■ ABOUT THIS EXERCISE
Set down the records that follow exactly, every line of them.

■ GIVEN ENTRIES
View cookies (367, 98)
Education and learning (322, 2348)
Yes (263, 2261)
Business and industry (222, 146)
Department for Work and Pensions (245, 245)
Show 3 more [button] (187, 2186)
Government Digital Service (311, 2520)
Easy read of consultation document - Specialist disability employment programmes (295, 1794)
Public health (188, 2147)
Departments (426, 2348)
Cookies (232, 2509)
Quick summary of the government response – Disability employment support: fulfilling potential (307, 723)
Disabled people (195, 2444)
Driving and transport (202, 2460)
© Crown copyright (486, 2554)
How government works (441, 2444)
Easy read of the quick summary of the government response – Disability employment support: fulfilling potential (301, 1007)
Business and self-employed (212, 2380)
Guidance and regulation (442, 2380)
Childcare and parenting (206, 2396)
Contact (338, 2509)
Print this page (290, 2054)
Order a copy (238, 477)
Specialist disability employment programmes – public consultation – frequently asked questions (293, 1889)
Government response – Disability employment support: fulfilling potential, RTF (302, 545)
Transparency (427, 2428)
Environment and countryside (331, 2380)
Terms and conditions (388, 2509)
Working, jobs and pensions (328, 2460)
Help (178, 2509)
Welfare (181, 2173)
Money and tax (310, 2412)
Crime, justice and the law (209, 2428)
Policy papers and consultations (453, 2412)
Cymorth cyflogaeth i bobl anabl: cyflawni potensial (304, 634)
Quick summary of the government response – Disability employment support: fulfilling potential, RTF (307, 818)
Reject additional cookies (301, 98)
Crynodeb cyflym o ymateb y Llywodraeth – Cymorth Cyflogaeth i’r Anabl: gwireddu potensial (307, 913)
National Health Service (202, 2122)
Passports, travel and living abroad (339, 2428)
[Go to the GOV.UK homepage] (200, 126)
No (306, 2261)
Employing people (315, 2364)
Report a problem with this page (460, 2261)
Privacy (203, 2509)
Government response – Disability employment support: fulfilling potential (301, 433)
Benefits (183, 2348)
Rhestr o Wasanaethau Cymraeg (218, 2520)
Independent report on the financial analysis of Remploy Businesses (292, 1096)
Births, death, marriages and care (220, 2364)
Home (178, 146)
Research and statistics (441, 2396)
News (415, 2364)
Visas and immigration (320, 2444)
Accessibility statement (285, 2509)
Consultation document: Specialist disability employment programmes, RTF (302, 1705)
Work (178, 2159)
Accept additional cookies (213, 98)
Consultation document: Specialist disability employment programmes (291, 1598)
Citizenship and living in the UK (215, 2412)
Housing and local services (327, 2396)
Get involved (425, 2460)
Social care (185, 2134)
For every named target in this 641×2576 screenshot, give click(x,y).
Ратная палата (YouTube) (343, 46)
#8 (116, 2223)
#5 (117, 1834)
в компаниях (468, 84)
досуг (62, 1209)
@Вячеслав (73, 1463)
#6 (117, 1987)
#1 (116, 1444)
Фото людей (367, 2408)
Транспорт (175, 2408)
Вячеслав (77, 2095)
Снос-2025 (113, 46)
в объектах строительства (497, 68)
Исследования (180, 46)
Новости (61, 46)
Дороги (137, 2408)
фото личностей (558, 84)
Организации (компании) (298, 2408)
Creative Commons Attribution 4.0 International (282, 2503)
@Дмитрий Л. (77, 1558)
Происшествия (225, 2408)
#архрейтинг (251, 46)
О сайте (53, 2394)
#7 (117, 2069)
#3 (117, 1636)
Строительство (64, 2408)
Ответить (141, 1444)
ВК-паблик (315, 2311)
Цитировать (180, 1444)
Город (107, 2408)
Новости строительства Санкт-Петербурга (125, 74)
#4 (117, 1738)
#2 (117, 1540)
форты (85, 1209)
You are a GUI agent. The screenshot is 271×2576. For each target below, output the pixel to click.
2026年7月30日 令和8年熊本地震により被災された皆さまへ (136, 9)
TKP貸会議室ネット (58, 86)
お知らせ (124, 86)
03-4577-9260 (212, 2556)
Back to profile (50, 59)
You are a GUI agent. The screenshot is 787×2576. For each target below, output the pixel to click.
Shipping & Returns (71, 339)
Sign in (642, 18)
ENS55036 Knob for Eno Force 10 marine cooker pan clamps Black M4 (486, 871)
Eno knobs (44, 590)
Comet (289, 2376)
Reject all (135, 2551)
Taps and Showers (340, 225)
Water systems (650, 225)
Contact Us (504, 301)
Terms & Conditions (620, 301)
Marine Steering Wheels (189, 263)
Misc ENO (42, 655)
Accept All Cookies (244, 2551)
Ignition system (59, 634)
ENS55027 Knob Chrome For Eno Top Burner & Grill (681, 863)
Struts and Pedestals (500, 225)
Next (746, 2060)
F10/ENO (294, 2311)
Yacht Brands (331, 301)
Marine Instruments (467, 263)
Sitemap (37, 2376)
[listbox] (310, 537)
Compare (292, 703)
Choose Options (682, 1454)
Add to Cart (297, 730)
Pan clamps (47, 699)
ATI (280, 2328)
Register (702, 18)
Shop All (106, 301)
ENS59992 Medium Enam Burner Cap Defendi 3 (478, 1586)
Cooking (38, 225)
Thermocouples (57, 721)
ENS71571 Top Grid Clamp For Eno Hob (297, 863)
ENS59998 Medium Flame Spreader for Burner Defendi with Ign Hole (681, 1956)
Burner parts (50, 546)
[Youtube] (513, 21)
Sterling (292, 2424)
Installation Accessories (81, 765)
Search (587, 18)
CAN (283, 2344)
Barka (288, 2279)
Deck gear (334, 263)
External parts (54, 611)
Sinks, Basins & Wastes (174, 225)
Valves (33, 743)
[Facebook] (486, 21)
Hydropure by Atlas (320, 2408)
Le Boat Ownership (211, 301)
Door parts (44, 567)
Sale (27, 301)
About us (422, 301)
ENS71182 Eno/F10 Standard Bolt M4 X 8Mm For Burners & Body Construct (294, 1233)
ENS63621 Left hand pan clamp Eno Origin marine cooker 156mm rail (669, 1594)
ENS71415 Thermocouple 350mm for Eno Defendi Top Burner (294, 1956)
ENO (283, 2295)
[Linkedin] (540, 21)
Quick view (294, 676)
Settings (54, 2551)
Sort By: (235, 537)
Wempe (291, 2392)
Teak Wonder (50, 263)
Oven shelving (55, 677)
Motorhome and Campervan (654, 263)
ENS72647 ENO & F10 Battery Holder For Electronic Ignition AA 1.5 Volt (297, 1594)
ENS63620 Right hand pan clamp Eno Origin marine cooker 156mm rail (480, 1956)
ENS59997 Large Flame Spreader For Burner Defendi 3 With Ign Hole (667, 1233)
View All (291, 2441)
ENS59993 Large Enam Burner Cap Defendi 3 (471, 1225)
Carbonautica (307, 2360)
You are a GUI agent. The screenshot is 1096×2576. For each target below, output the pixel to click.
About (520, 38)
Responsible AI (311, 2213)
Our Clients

■ EXERCISE ANSWER
View cookies (367, 98)
Education and learning (322, 2348)
Yes (263, 2261)
Business and industry (222, 146)
Department for Work and Pensions (245, 245)
Show 3 more [button] (187, 2186)
Government Digital Service (311, 2520)
Easy read of consultation document - Specialist disability employment programmes (295, 1794)
Public health (188, 2147)
Departments (426, 2348)
Cookies (232, 2509)
Quick summary of the government response – Disability employment support: fulfilling potential (307, 723)
Disabled people (195, 2444)
Driving and transport (202, 2460)
© Crown copyright (486, 2554)
How government works (441, 2444)
Easy read of the quick summary of the government response – Disability employment support: fulfilling potential (301, 1007)
Business and self-employed (212, 2380)
Guidance and regulation (442, 2380)
Childcare and parenting (206, 2396)
Contact (338, 2509)
Print this page (290, 2054)
Order a copy (238, 477)
Specialist disability employment programmes – public consultation – frequently asked questions (293, 1889)
Government response – Disability employment support: fulfilling potential, RTF (302, 545)
Transparency (427, 2428)
Environment and countryside (331, 2380)
Terms and conditions (388, 2509)
Working, jobs and pensions (328, 2460)
Help (178, 2509)
Welfare (181, 2173)
Money and tax (310, 2412)
Crime, justice and the law (209, 2428)
Policy papers and consultations (453, 2412)
Cymorth cyflogaeth i bobl anabl: cyflawni potensial (304, 634)
Quick summary of the government response – Disability employment support: fulfilling potential, RTF (307, 818)
Reject additional cookies (301, 98)
Crynodeb cyflym o ymateb y Llywodraeth – Cymorth Cyflogaeth i’r Anabl: gwireddu potensial (307, 913)
National Health Service (202, 2122)
Passports, travel and living abroad (339, 2428)
[Go to the GOV.UK homepage] (200, 126)
No (306, 2261)
Employing people (315, 2364)
Report a problem with this page (460, 2261)
Privacy (203, 2509)
Government response – Disability employment support: fulfilling potential (301, 433)
Benefits (183, 2348)
Rhestr o Wasanaethau Cymraeg (218, 2520)
Independent report on the financial analysis of Remploy Businesses (292, 1096)
Births, death, marriages and care (220, 2364)
Home (178, 146)
Research and statistics (441, 2396)
News (415, 2364)
Visas and immigration (320, 2444)
Accessibility statement (285, 2509)
Consultation document: Specialist disability employment programmes, RTF (302, 1705)
Work (178, 2159)
Accept additional cookies (213, 98)
Consultation document: Specialist disability employment programmes (291, 1598)
Citizenship and living in the UK (215, 2412)
Housing and local services (327, 2396)
Get involved (425, 2460)
Social care (185, 2134)
For every named target in this 641×2576 screenshot, give click(x,y).
Ратная палата (YouTube) (343, 46)
#8 (116, 2223)
#5 (117, 1834)
в компаниях (468, 84)
досуг (62, 1209)
@Вячеслав (73, 1463)
#6 (117, 1987)
#1 (116, 1444)
Фото людей (367, 2408)
Транспорт (175, 2408)
Вячеслав (77, 2095)
Снос-2025 (113, 46)
в объектах строительства (497, 68)
Исследования (180, 46)
Новости (61, 46)
Дороги (137, 2408)
фото личностей (558, 84)
Организации (компании) (298, 2408)
Creative Commons Attribution 4.0 International (282, 2503)
@Дмитрий Л. (77, 1558)
Происшествия (225, 2408)
#архрейтинг (251, 46)
О сайте (53, 2394)
#7 (117, 2069)
#3 (117, 1636)
Строительство (64, 2408)
Ответить (141, 1444)
ВК-паблик (315, 2311)
Цитировать (180, 1444)
Город (107, 2408)
Новости строительства Санкт-Петербурга (125, 74)
#4 (117, 1738)
#2 (117, 1540)
форты (85, 1209)
You are a GUI agent. The screenshot is 271×2576. For each target below, output the pixel to click.
2026年7月30日 令和8年熊本地震により被災された皆さまへ (136, 9)
TKP貸会議室ネット (58, 86)
お知らせ (124, 86)
03-4577-9260 (212, 2556)
Back to profile (50, 59)
You are a GUI agent. The screenshot is 787×2576. For each target below, output the pixel to click.
Shipping & Returns (71, 339)
Sign in (642, 18)
ENS55036 Knob for Eno Force 10 marine cooker pan clamps Black M4 (486, 871)
Eno knobs (44, 590)
Comet (289, 2376)
Reject all (135, 2551)
Taps and Showers (340, 225)
Water systems (650, 225)
Contact Us (504, 301)
Terms & Conditions (620, 301)
Marine Steering Wheels (189, 263)
Misc ENO (42, 655)
Accept All Cookies (244, 2551)
Ignition system (59, 634)
ENS55027 Knob Chrome For Eno Top Burner & Grill (681, 863)
Struts and Pedestals (500, 225)
Next (746, 2060)
F10/ENO (294, 2311)
Yacht Brands (331, 301)
Marine Instruments (467, 263)
Sitemap (37, 2376)
[listbox] (310, 537)
Compare (292, 703)
Choose Options (682, 1454)
Add to Cart (297, 730)
Pan clamps (47, 699)
ATI (280, 2328)
Register (702, 18)
Shop All (106, 301)
ENS59992 Medium Enam Burner Cap Defendi 3 (478, 1586)
Cooking (38, 225)
Thermocouples (57, 721)
ENS71571 Top Grid Clamp For Eno Hob (297, 863)
ENS59998 Medium Flame Spreader for Burner Defendi with Ign Hole (681, 1956)
Burner parts (50, 546)
[Youtube] (513, 21)
Sterling (292, 2424)
Installation Accessories (81, 765)
Search (587, 18)
CAN (283, 2344)
Barka (288, 2279)
Deck gear (334, 263)
External parts (54, 611)
Sinks, Basins & Wastes (174, 225)
Valves (33, 743)
[Facebook] (486, 21)
Hydropure by Atlas (320, 2408)
Le Boat Ownership (211, 301)
Door parts (44, 567)
Sale (27, 301)
About us (422, 301)
ENS71182 Eno/F10 Standard Bolt M4 X 8Mm For Burners & Body Construct (294, 1233)
ENS63621 Left hand pan clamp Eno Origin marine cooker 156mm rail (669, 1594)
ENS71415 Thermocouple 350mm for Eno Defendi Top Burner (294, 1956)
ENO (283, 2295)
[Linkedin] (540, 21)
Quick view (294, 676)
Settings (54, 2551)
Sort By: (235, 537)
Wempe (291, 2392)
Teak Wonder (50, 263)
Oven shelving (55, 677)
Motorhome and Campervan (654, 263)
ENS72647 ENO & F10 Battery Holder For Electronic Ignition AA 1.5 Volt (297, 1594)
ENS63620 Right hand pan clamp Eno Origin marine cooker 156mm rail (480, 1956)
ENS59997 Large Flame Spreader For Burner Defendi 3 With Ign Hole (667, 1233)
View All (291, 2441)
ENS59993 Large Enam Burner Cap Defendi 3 (471, 1225)
Carbonautica (307, 2360)
You are a GUI agent. The screenshot is 1096×2576. For each target below, output the pixel to click.
About (520, 38)
Responsible AI (311, 2213)
Our Clients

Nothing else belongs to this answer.